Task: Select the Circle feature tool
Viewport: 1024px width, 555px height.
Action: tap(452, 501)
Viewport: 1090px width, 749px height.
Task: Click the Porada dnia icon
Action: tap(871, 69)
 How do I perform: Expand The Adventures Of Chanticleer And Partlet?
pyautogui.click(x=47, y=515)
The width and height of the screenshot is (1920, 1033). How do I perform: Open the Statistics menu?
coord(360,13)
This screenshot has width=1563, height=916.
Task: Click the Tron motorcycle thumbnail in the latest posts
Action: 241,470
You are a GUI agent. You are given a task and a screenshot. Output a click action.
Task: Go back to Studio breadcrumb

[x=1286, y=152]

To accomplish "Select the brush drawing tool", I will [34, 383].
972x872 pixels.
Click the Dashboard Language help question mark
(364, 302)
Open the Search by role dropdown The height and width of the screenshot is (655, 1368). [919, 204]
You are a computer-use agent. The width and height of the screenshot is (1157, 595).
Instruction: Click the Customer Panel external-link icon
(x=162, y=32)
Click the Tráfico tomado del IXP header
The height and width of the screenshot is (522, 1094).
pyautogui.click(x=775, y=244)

*TRY IT*
Repeat the data precisely, reproducing every entry.

*RESULT*
Task: Select the Circle feature tool
Viewport: 1024px width, 555px height.
Action: tap(452, 501)
Viewport: 1090px width, 749px height.
Task: Click the Porada dnia icon
Action: tap(871, 69)
 How do I perform: Expand The Adventures Of Chanticleer And Partlet?
pyautogui.click(x=47, y=515)
The width and height of the screenshot is (1920, 1033). How do I perform: Open the Statistics menu?
coord(360,13)
This screenshot has width=1563, height=916.
Task: Click the Tron motorcycle thumbnail in the latest posts
Action: 241,470
You are a GUI agent. You are given a task and a screenshot. Output a click action.
Task: Go back to Studio breadcrumb

[x=1286, y=152]

To accomplish "Select the brush drawing tool", I will [34, 383].
972x872 pixels.
Click the Dashboard Language help question mark
(364, 302)
Open the Search by role dropdown The height and width of the screenshot is (655, 1368). [919, 204]
You are a computer-use agent. The width and height of the screenshot is (1157, 595).
Instruction: Click the Customer Panel external-link icon
(x=162, y=32)
Click the Tráfico tomado del IXP header
The height and width of the screenshot is (522, 1094).
pyautogui.click(x=775, y=244)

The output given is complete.